Into this exploded an encounter between the Right Reverend Stephen Lowe, Bishop of Hulme, and John Humphrys, which took place on the Today programme in 2004. The bishop, you may recall, regards the hymn as having "echoes of 1930s nationalism" and, worse, as heretical, because one should put one's relationship with God before that with one's country. On Soul Music, he described the hundreds of letters he received following this pronouncement. They were very nasty. "Pew-emptier!" is the only insult I am able to reprint here. He did not, however, sound upset by this. He seemed to regard the tone of the letters alone as having proved his point.

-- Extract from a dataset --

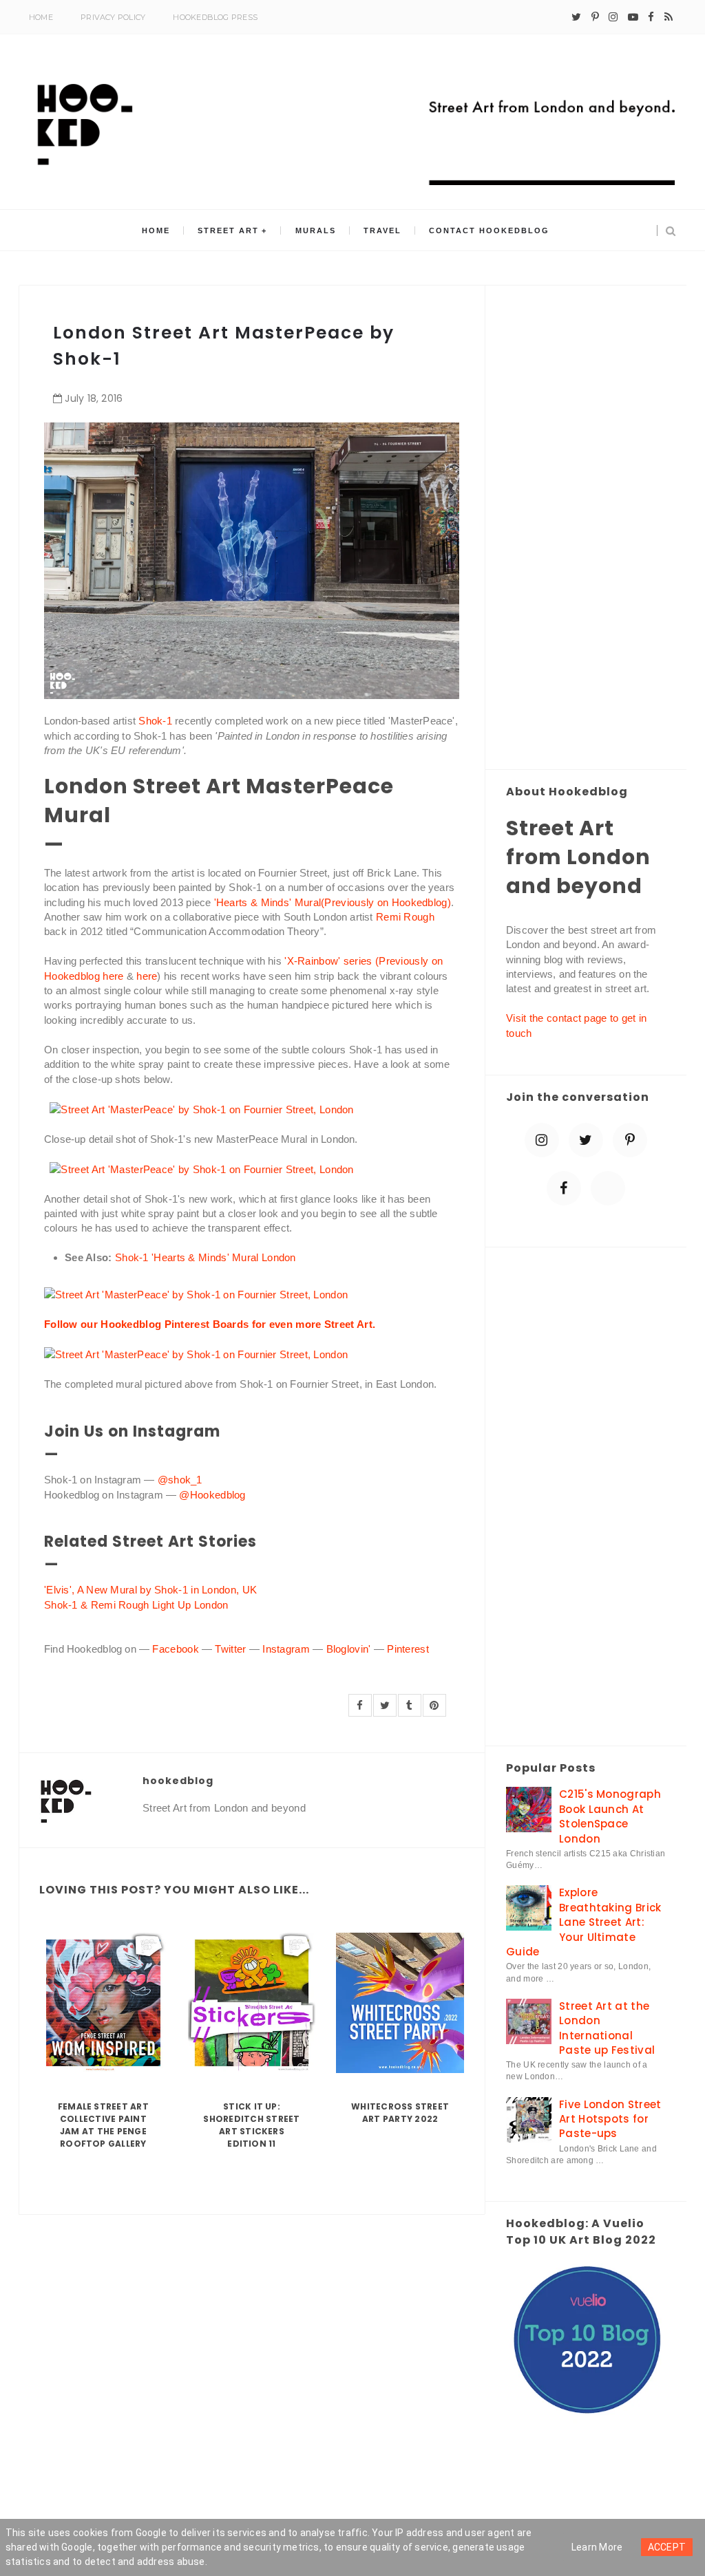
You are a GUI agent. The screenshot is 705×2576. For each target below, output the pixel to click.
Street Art (228, 230)
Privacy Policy (113, 17)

This made for great radio.

So whose side am I on? With the Holst scholar, I suspect. I love the tune of "I Vow to Thee . . ." too much to choose to read it literally. To me, it acknowledges suffering and vulnerability and then looks beyond those things - to faith, resurrection and consolation. You do not need to be a Christian to find comfort in that, nor, for that matter, a Tory. There is no reason why the Conservatives should

have all the best tunes, as Martin Linton, the Labour

MP for Battersea, and Billy Bragg acknowledged with their, erm, socialist rewriting of the hymn.

Oh dear. Sorry, guys, but there is no reason why the Tories should have all the best poems, either. "We vow to build a country where all can live in health" is a fine sentiment - the best - but it's about as lyrical as one of Tony Blair's speeches.